To measure the distance between two points, we find the Euclidian distance. Euclidian distance calculates the shortest distance using the Pythagorean theorem.

The Euclidean distance can be written as: $d_2(a, b)$ . The $d$ carries subscript 2 to indicate that the vector coordinates are raised to the second power.

Distance between points $a(x_1, y_1)$ and $b(x_2, y_2)$ is calculated by the formula:

\begin{aligned}d_2(a, b)&=\sqrt{(b-a) \cdot (b-a)} \\&= \sqrt{(x_2-x_1)^2+(y_2-y_1)^2}\end{aligned}

Let's find the Euclidean distance between points $a=(5, 6)$ and $b=(1, 3)$ :


1import numpy as np
2
3a = np.array([5, 6])
4b = np.array([1, 3])
5d = np.dot(a-b, a-b)**0.5
6print('Distance between a and b is equal to', d)

scipy has a dedicated distance library for distance calculations. Call the function to find the Euclidean distance distance.euclidean():


1import numpy as np
2from scipy.spatial import distance
3
4a = np.array([5, 6])
5b = np.array([1, 3])
6d = distance.euclidean(a, b)
7print('Distance between a and b is equal to', d)

The calculation results are the same.

Manhattan distance

Manhattan distance or city block distance is the sum of modules of coordinate differences.

d_1(a,b)= |x_1 -x_2| + |y_1-y_2|

Manhattan distance is formulated $d_1(a, b)$ . The $d$ carries subscript 1 to indicate that the vector coordinates are raised to the first power.

In scipy the function for Manhattan distance calculation is called distance.cityblock()


1import numpy as np
2from scipy.spatial import distance
3
4a = np.array([5, 6])
5b = np.array([1, 3])
6d = distance.cityblock(a, b)
7print('Distance between a and b is equal to', d)

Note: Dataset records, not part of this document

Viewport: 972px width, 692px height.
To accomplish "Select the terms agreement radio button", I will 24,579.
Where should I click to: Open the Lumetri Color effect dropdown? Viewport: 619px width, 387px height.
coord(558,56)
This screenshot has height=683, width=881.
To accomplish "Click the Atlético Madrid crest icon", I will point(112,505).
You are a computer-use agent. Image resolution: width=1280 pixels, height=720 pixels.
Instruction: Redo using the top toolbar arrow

To find the minimum index in the numpy array, call the argmin() function.


1index = np.array(distances).argmin() # minimum element index

Distances in multidimensional space

In machine learning, vectors are features of observations. Usually the vectors are multidimensional rather than two dimensional.

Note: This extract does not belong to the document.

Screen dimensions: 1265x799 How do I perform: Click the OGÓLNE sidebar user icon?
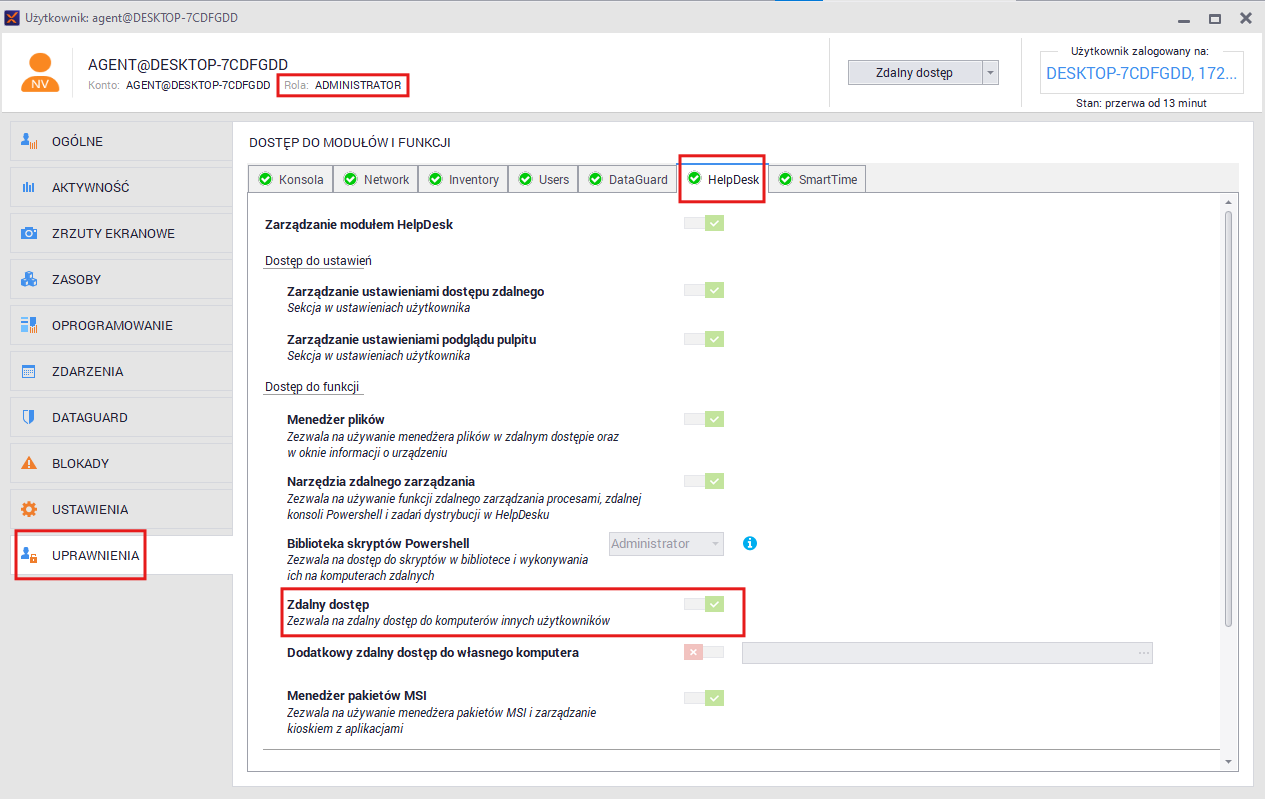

The Euclidean distance between vectors $a=(x_1, x_2,\dots, x_n)$ and $b=(y_1, y_2,\dots,y_n)$ is the sum of squares of coordinate differences.

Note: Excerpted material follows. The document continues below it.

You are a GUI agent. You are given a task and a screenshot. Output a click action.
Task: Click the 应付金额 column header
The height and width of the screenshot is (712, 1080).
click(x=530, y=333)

\begin{aligned} d_2(a,b)&=\sqrt{(x_1-y_1)^2+(x_2-y_2)^2+\dots+(x_n-y_n)^2}\\ &=\sqrt{\sum_{i=1}^n(x_i-y_i)^2} \end{aligned}

The Manhattan distance is the sum of modules of coordinate differences.

\begin{aligned} d_1(a,b)&=|x_1-y_1|+|x_2-y_2|+\dots+|x_n-y_n|\\&=\sum_{i=1}^n |x_i-y_i| \end{aligned}

When the number of coordinates is more than two, we still use the familiar functions distance.euclidean() and distance.cityblock() to calculate distances in multidimensional space.

Nearest neighbors algorithm

Take a look at the picture below. How can we predict the observation class? We can find the nearest object in the sample and get the answer from it. That's how the nearest neighbors algorithm works. Usually we look for the nearest observation in the training set.

The algorithm works both on the plane and in multidimensional space, in which case the distances are calculated using multidimensional formulas.

Creating model class

Class is a new data type with its own methods and attributes.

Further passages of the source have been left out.